身を打つ水の堅さはとてつもない物であり、しかしハルマサは手を離さなかった。
きっとダメージは火竜も同じ。
(こ、この程度!)
かなり深いところではあったが「水操作」で水圧を和らげ、ハルマサは寄りいっそう桜火竜の背にへばりつく。

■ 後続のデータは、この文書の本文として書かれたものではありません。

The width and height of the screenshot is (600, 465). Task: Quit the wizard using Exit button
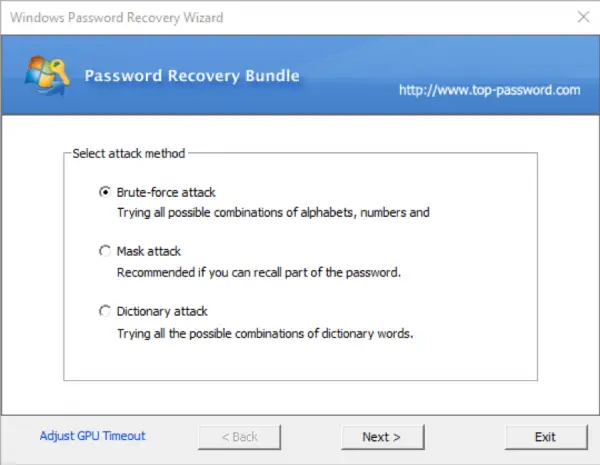pyautogui.click(x=546, y=437)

火竜は飛び込んだ勢いが弱まると同時に、体を反転させ、見事な泳ぎを見せる。
翼を畳んで、尻尾まで使ったドルフィンキックを披露したのだ。
何でもありだと毒づくハルマサを引っ付けたまま、水面へと高速で泳ぎ、海上へ飛び出したリオレイアは、水を振り飛ばしながら空中で静止し、その場で一つ咆哮をかます。
「ギャォアアアアアアアアアアッ!」
(鼓膜が)パーン!
(痛ぁあああああああああああッ!)
地味にこれがハルマサに一番のダメージを与えていたが、リオレイアの咆哮はそれが目的ではなく、岩山から飛び出してきた仲間に向けてのメッセージだった。
そのメッセージ、人語に直せば『さぁ、私を撃て』というものである。
(ちょ、痛ァ……また鼓膜……)
耳血に苦しんでおり、しかも「聞き耳」の使えないハルマサは、決定的な距離に炎塊が近づくまで察知できなかった。

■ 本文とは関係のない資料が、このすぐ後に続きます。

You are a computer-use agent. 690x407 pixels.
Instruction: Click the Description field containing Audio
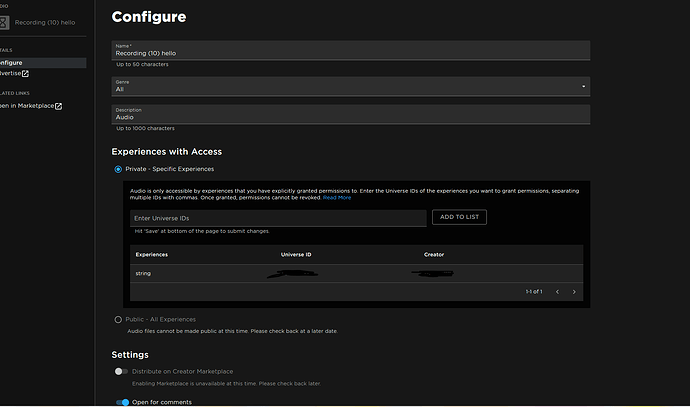tap(351, 114)
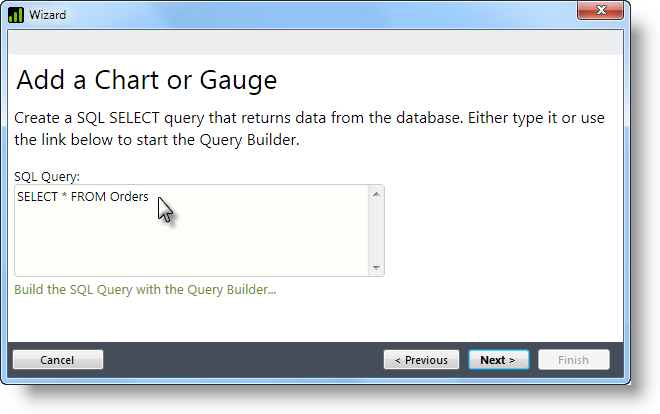Click the 'SQL Query:' label
This screenshot has height=414, width=660.
[47, 177]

「空間把握」で知覚し、ハッと眼を向ければ、風を巻きつつ飛んでくる炎塊は12個もあった。
全て直撃コース。
おまけにそれは第一陣で、第二陣も第三陣も飛んでくる。
もうこれが火竜だ、と言わんばかりに炎を吐きまくる金色・銀色・桜色・蒼色・緑色・黒色の12匹の火竜たち。
正直勘弁して欲しかった。
(ちょ、タイム! ターイム! このザ、理不尽空間めぇ―――!)
しかも、ハルマサの引っ付いている火竜は火に突っ込んでいくのだ。
あんまりな状況に、ハルマサは終にキレた。
(こ、こいつを倒してから降りてくれるわァ――――――!)
高速で飛んでくる炎塊が直撃するまで約一秒。
ハルマサの集中力はその時極限に高まった。
で、集中しまくったハルマサには聞こえていないが、一つのスキルがここで発生する。
≪一定時間以上、魔物と触れ合っていたことにより、スキル「ポケモントレ――――――
このスキルの出番は……まだない。
<つづく>
70話だし、火竜いっぱい居るし、折角なのでチームプレイを披露してもらうことにしました。
戦闘中なのでステータスは後回し。